Au fur et à mesure que les connaissances sur la COVID-19 s’élargissaient, meilleurs étaient les résultats.

«On a vu d’une éclosion à l’autre une amélioration. Les apprentissages étaient mieux intégrés également. En prévision de la deuxième vague, on s’est très bien préparé. On a réussi à mieux contrôler le virus», observe-t-elle.

À ses dires, beaucoup de leçons sont à tirer de cette pandémie planétaire.

«On va avoir tiré beaucoup de leçons. Par exemple, la façon dont on avait réfléchi les choses sur la mobilité du personnel permettait l’utilisation maximale de chacun des intervenants. Mais si on avait eu la connaissance que les gens asymptomatiques pouvaient le transmettre et que la mobilité était un vecteur principal lors de la première vague, c’est clair qu’on aurait stabilisé les équipes à la place. De plus, le mot d’ordre au départ c’était de transférer toutes les personnes âgées dans les hôpitaux vers les CHSLD. Il y a eu un vacuum rapide pour libérer des lits, ce qui a généré plusieurs éclosions. Il y a également tout le volet de prévention et contrôle des infections qui n’était pas acquis en CHSLD», énumère-t-elle.

«Il faut apprendre de ça, mais il ne faut pas se torturer. L’important, ce de ne pas répéter les erreurs.
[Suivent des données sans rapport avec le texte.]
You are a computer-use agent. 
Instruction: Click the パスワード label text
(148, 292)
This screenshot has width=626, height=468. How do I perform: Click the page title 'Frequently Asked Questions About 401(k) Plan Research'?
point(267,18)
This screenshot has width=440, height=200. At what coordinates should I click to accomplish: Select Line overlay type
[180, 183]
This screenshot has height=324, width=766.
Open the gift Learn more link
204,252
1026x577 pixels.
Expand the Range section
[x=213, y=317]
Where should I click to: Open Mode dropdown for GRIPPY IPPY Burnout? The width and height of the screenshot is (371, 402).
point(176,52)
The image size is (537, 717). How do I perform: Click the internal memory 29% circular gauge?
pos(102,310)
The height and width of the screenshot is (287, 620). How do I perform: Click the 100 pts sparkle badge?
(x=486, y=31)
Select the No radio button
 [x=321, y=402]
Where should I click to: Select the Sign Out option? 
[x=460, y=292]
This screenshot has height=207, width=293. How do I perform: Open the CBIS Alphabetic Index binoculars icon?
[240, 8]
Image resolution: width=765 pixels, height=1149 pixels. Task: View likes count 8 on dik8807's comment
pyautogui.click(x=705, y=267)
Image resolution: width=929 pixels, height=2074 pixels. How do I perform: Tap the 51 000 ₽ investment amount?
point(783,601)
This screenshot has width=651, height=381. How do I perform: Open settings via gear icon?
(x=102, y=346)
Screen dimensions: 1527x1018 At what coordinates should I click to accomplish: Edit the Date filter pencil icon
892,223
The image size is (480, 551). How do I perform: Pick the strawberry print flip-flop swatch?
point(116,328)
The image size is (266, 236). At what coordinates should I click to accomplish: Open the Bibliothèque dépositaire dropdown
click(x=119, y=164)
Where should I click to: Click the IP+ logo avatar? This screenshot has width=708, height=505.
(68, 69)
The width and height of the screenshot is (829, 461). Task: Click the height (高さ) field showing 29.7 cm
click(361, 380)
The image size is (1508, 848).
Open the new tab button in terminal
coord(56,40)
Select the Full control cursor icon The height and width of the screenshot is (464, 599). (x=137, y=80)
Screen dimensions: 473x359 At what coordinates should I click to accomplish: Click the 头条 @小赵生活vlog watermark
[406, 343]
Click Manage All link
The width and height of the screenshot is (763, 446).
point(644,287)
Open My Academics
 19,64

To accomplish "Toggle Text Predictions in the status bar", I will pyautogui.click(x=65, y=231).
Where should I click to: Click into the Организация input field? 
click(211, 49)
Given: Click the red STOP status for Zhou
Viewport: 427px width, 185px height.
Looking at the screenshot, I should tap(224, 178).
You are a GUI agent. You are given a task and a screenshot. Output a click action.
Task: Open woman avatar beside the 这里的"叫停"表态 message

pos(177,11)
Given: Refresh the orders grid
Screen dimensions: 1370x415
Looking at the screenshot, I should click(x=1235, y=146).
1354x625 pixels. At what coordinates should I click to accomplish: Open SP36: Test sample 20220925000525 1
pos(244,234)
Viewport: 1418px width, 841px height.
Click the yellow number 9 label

Bref, je sors quand même la tête haute. J’ai fait tout ce que je pouvais», conclut avec conviction Nathalie Boisvert.

Quelques faits marquants – MRC de Drummond

14 mars 2020 : mise sur pied de la clinique de dépistage à Drummondville.

– 22 mars : premier cas dans la MRC de Drummond.

– 19 mai : ouverture de l’unité COVID à l’hôpital Sainte-Croix (143 personnes hospitalisées; 43 travailleurs de la santé mobilisés).

– 15 mi : première clinique de dépistage mobile déployée en Mauricie-Centre-du-Québec

– 11 octobre : passage en zone rouge.

– 13 octobre : mise en place du centre de dépistage massif

– Décembre : éclosions à l’hôpital Sainte-Croix (37 patients visés).

-8 décembre : éclosions au CHSLD Frederick-George-Heriot (115 résidents visés).

– 22 décembre : début de la vaccination à Drummondville.